Esas palabras y el respeto con el que fueron pronunciadas evocaron en Elaith recuerdos que creía olvidados desde mucho tiempo atrás. Respondió al saludo con fría cortesía.

—Han pasado muchos años desde que abandoné la isla —comentó como sin darle importancia, aunque era incapaz de no sentirse irritado con aquellos jóvenes. Así, añadió—: ¿Qué hacéis aquí? ¿Acaso Siempre Unidos ya no necesita a sus jinetes de águila?

El joven elfo se echó a reír.

—¡Que yo sepa, no! Siempre Unidos sigue tan hermosa e inviolada como siempre, y yo añadiría mortalmente aburrida. Mis compañeros y yo necesitábamos un poco de acción.

—Y pensasteis que como vigilantes de caravana la conseguiríais...

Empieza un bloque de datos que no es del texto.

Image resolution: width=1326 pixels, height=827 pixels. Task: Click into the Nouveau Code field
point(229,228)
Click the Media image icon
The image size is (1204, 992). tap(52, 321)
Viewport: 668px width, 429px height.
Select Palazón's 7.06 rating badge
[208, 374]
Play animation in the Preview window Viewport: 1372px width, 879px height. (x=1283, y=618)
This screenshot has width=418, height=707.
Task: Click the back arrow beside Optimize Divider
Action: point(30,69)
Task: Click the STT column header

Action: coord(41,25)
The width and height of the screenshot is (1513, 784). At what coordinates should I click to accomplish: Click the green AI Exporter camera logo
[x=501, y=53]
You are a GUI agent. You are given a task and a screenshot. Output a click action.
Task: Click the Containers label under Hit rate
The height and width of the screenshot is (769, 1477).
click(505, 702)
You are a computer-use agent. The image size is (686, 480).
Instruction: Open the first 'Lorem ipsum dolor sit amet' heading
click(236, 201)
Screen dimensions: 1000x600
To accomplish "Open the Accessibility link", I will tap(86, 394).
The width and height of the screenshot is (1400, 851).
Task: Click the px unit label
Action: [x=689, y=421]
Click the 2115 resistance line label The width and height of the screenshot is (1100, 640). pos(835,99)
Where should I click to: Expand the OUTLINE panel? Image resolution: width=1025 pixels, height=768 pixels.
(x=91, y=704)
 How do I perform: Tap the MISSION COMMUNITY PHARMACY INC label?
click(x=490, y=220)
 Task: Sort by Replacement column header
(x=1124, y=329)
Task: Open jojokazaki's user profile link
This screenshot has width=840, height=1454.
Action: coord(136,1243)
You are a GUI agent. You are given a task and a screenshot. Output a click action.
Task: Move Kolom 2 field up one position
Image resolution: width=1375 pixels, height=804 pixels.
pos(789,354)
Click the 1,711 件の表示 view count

—Es un trabajo honrado —repuso Garelith, encogiéndose de hombros, y sonrió de nuevo—. ¡Al menos, tenemos un poco de aventura! Nuestro próximo destino es Luna Plateada, creo. He oído maravillas de la ciudad y de la maga que la gobierna.

Los compañeros de Garelith se aproximaron. Sus ojos, del color de las gemas, brillaban con curiosidad y entusiasmo. La irritación de Elaith se fue desvaneciendo a medida que eludía sus preguntas y disfrutaba del melodioso torrente del idioma élfico.

La sombra de un tipo alto y fornido cayó sobre el grupo. Al instante, la animada faz de Garelith adoptó la máscara serena e inescrutable que los elfos mostraban a quienes no eran de su raza.

—Capitán Rhep —lo saludó formalmente, e inclinó un poco la cabeza.

Era un gesto lleno de gracia, con el que un guerrero elfo aceptaba una interrupción molesta, aunque no la agradeciera.

Rhep se abrió paso a empujones entre los jinetes y no se detuvo hasta casi pisar los pies de Elaith con sus botas. Era un hombre grandote, que le sacaba una cabeza al elfo, y con un cuerpo tan recio y fornido como el de un osgo, y también casi igual de velludo. Llevaba un casco de cuero del que se desparramaban opulentas ondas de pelo oscuro. Exhibía una poblada barba y unos bigotes tan abundantes como descuidados.